» Try it: Please print nothing but the lines from the one containing "Task: Click the profile" to the final line below, exactly, and no pictures.

┌─ Given information

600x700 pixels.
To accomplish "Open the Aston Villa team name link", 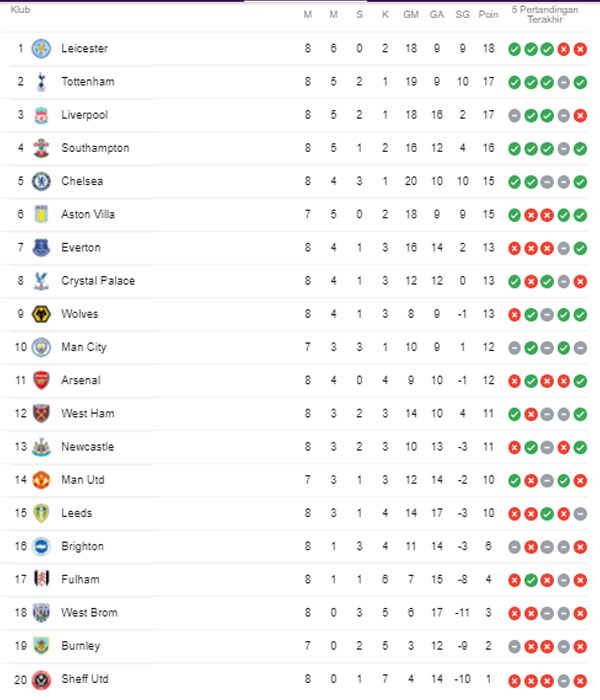I will point(88,214).
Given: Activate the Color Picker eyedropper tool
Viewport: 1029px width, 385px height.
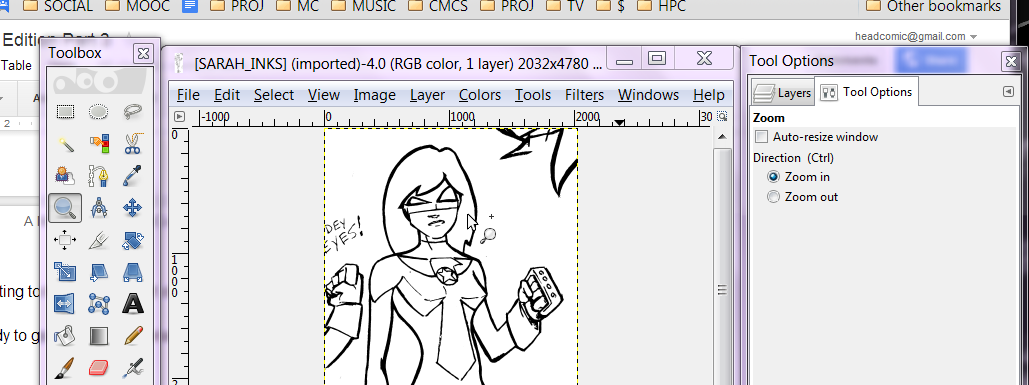Looking at the screenshot, I should [133, 175].
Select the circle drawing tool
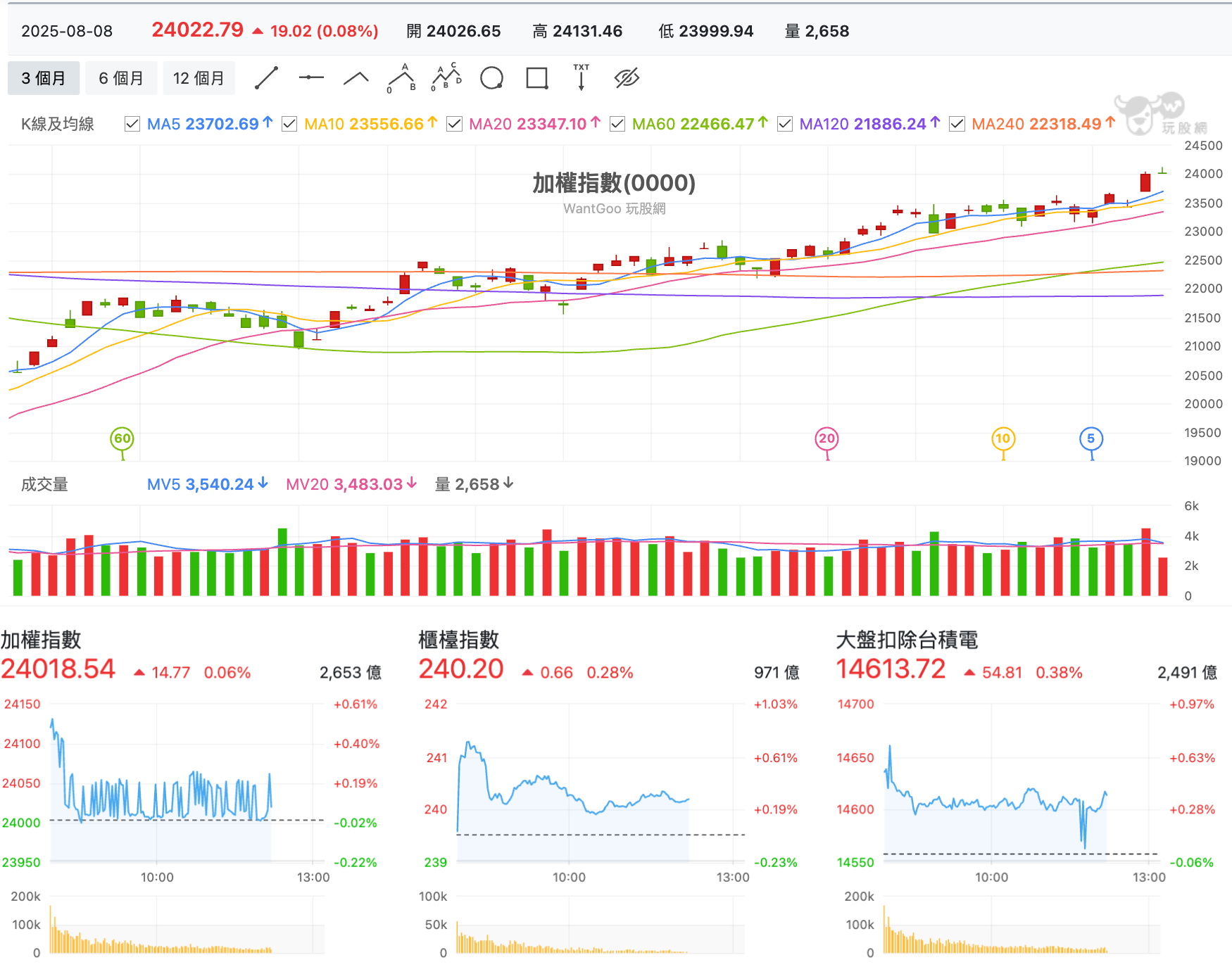 click(x=491, y=78)
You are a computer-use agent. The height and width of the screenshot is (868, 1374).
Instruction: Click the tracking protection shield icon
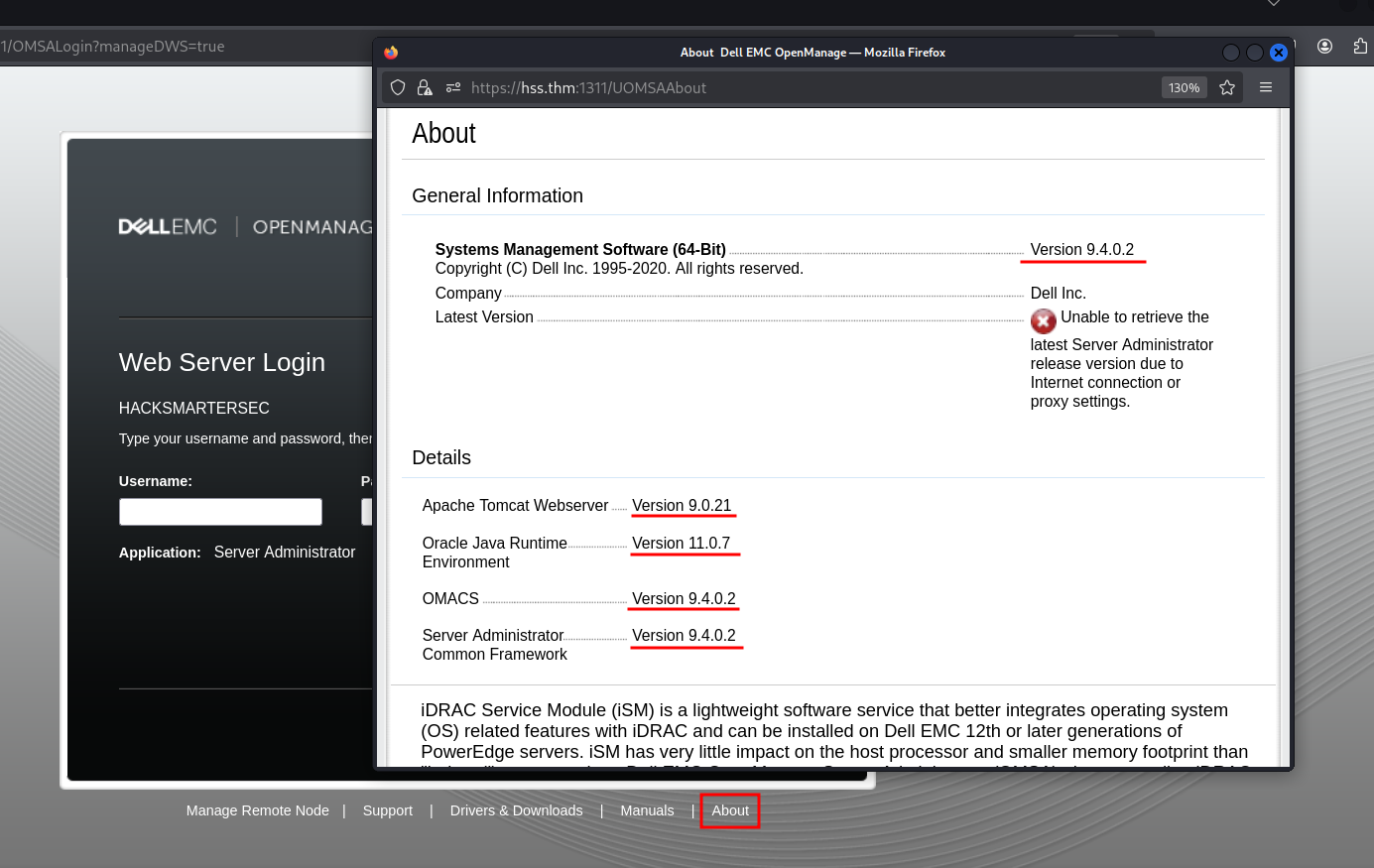coord(398,87)
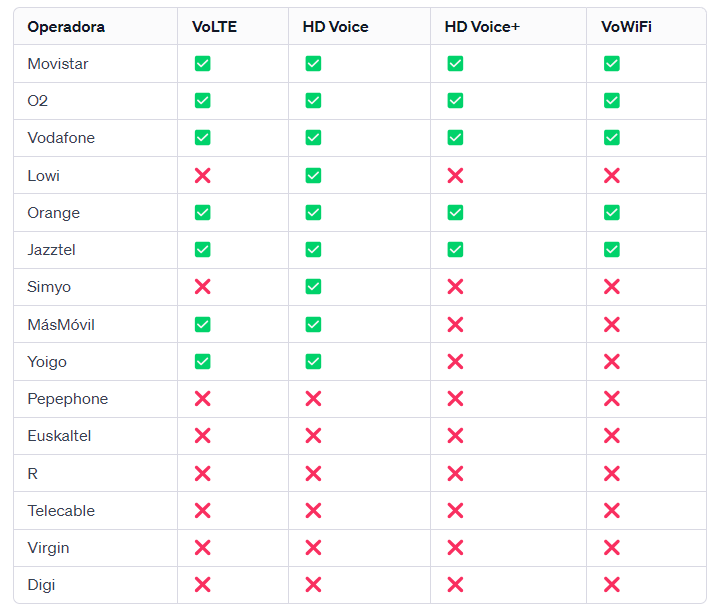This screenshot has height=616, width=713.
Task: Click the VoLTE column header
Action: [213, 27]

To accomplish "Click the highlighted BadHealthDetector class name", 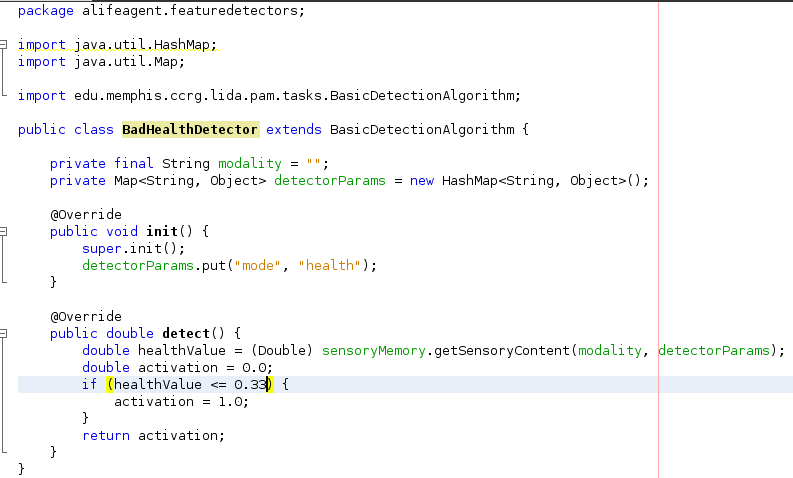I will coord(190,129).
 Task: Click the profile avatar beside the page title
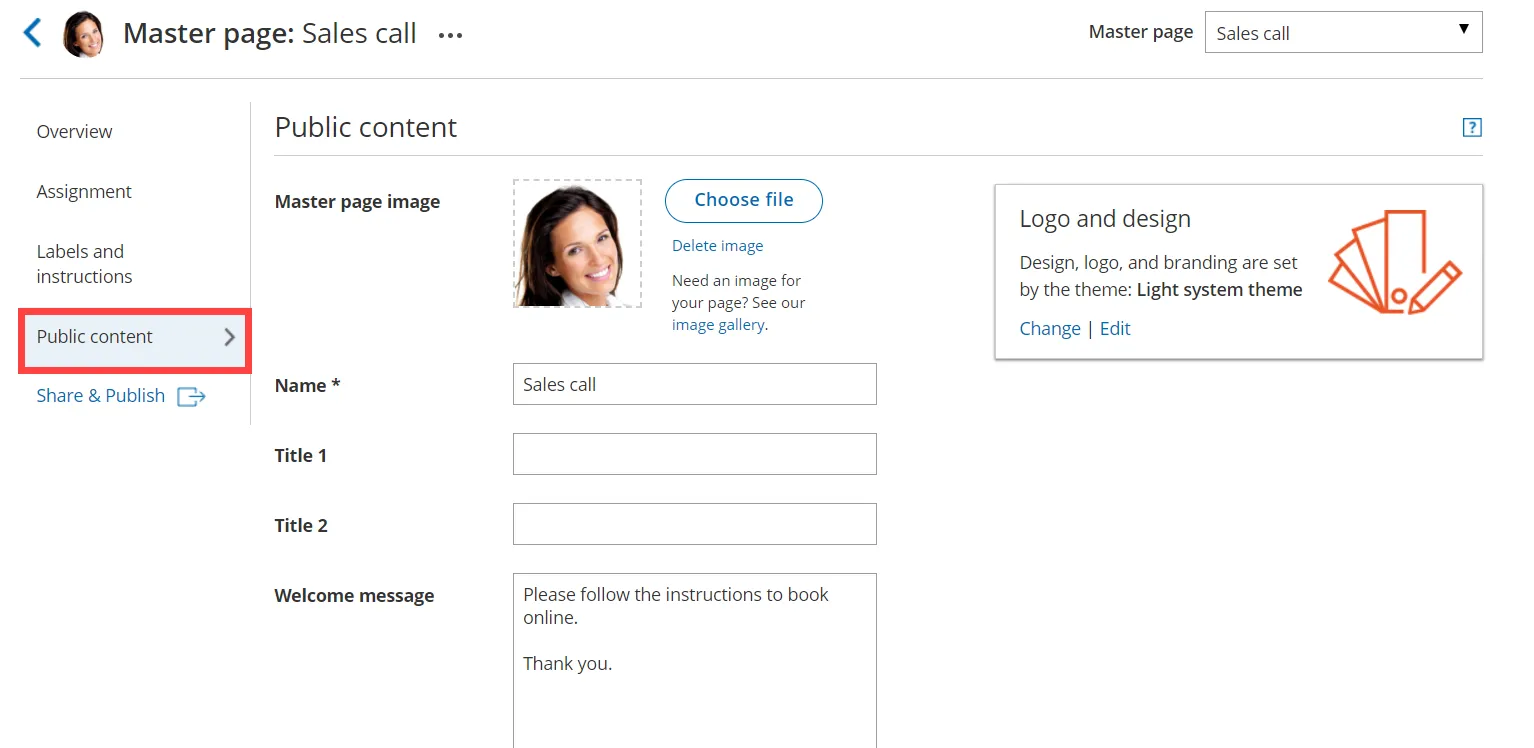coord(83,34)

└─

» Solution to this problem:
 Task: Click the profile avatar beside the page title
coord(83,34)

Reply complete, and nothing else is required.